Here are some specific examples provided.

When Need Failure Detail In Diagnostics

When a compact error message should be surfaced to operators:

moonbit
if logger.has_failed() {
  println(logger.last_error())
}

In this example, the error string is only read when failure is present.

When Export Full Async State

When custom diagnostics want to include the last error field directly:

moonbit
let err = logger.last_error()

In this example, the helper provides the textual failure detail without building a full snapshot.

Error Case

e.g.:

  • If no runtime failure has occurred, the method returns an empty string.

  • An empty string does not prove the queue is empty or the worker is idle; it only means no failure string is currently recorded.

  • If callers need broader context than just the error text, they should use state().

  • close() or shutdown() do not clear a previously recorded error string by themselves; the reset happens only after a later run() has already started.

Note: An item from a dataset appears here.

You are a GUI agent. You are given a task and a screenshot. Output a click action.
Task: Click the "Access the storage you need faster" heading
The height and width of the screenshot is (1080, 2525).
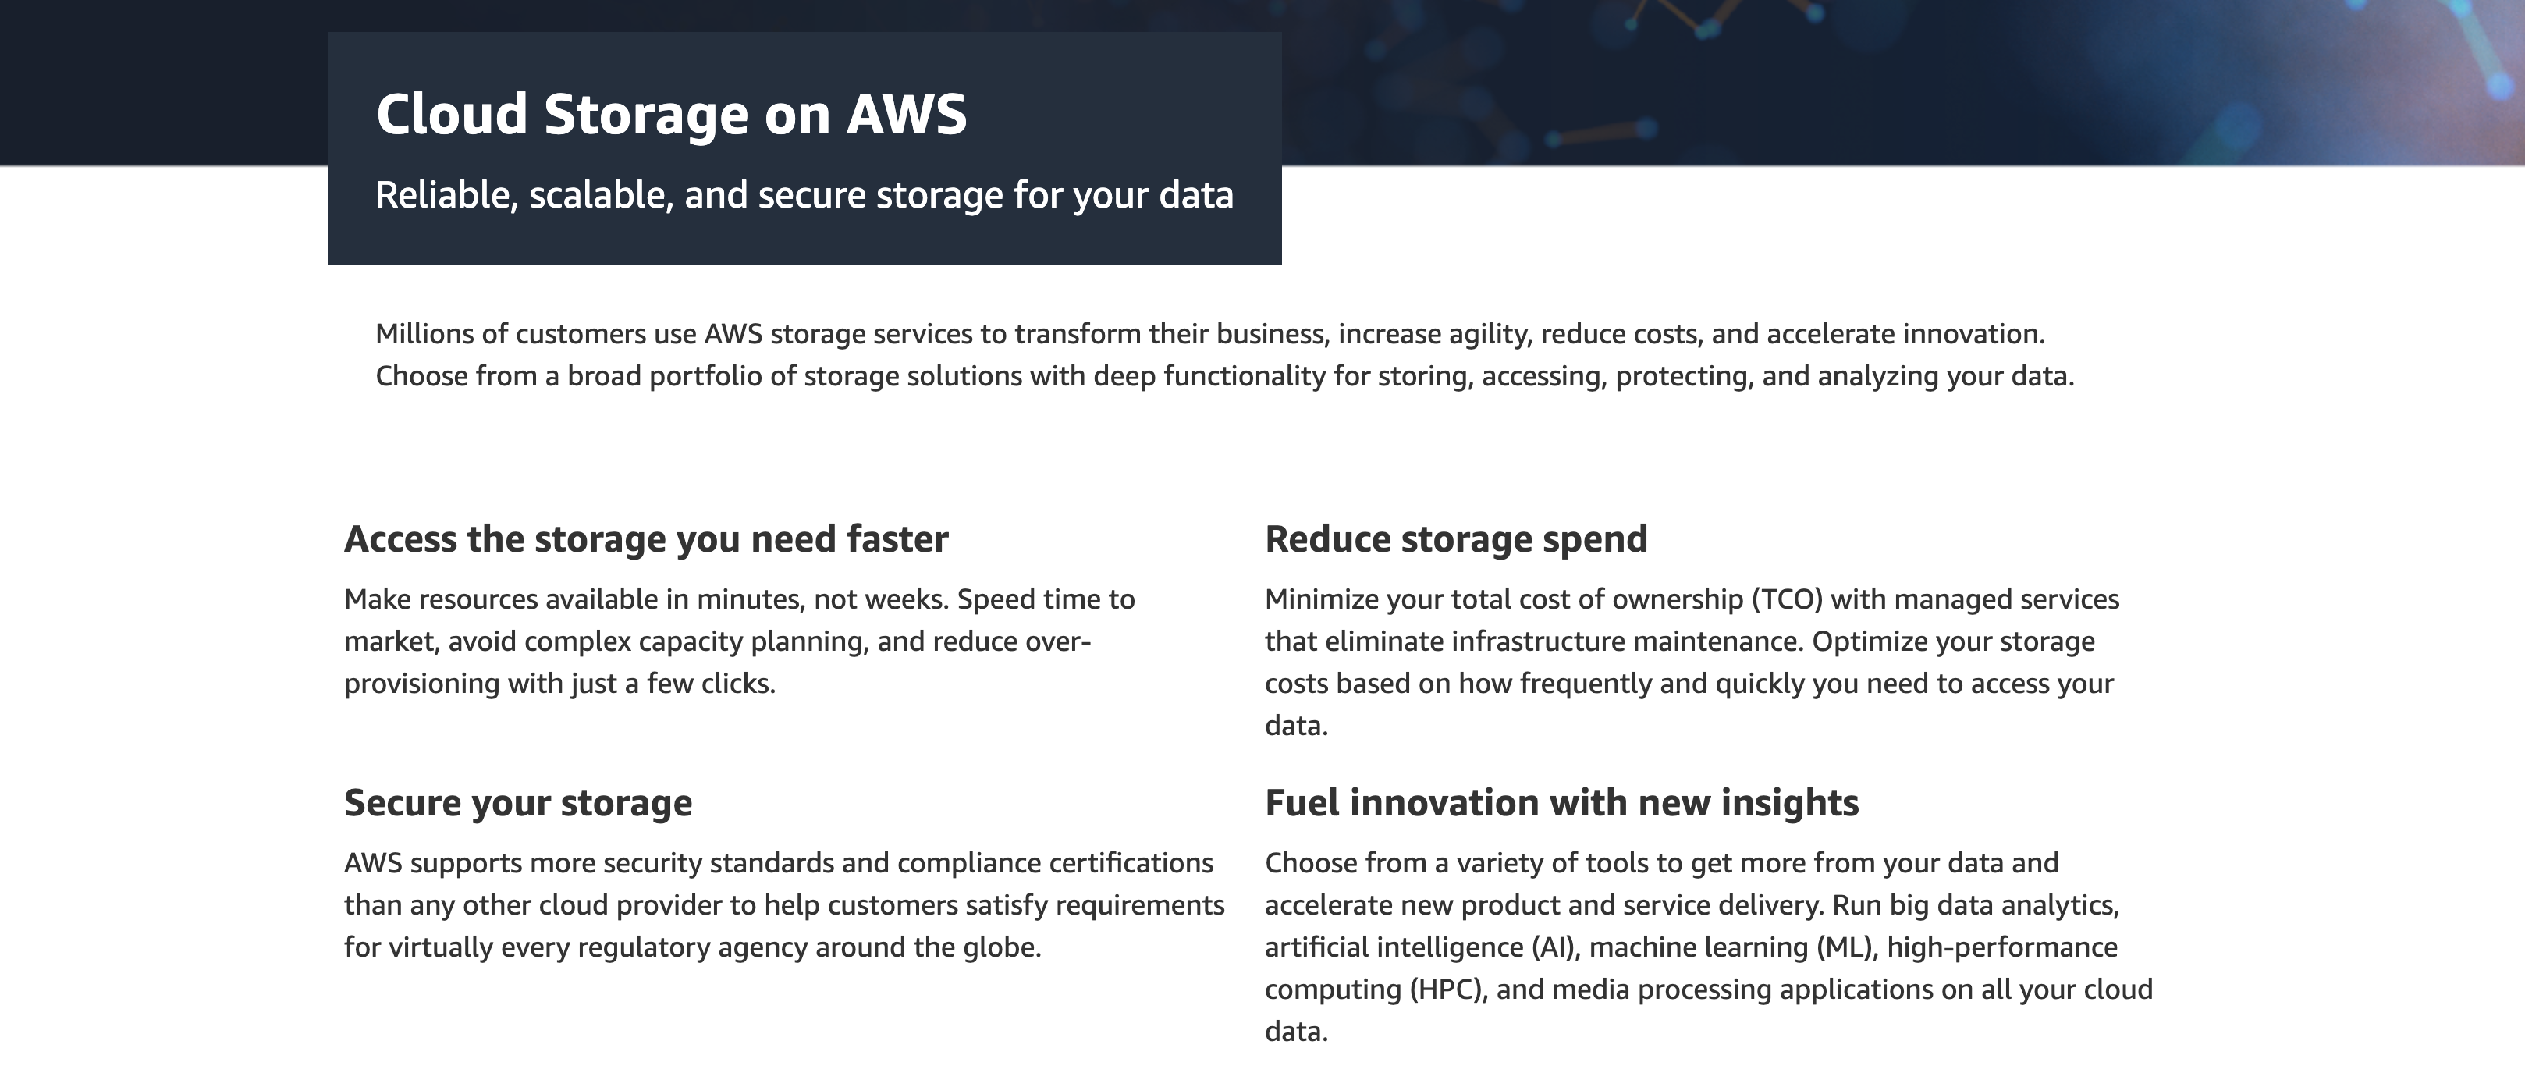pos(646,539)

  • If the same error string is still present after shutdown, that does not by itself mean cleanup was skipped; the logger may already be is_closed=true while the remaining pending-versus-dropped outcome still reflects the active runtime's shutdown path.

Notes

  1. Read this helper together with has_failed() when interpreting worker health.

  2. The stored value is a diagnostic string, not a typed error object.

  3. Pair it with is_running() or pending_count() when you need to know whether failure left the logger with unfinished backlog, because the previous error string can coexist with remaining pending records until later cleanup or restart.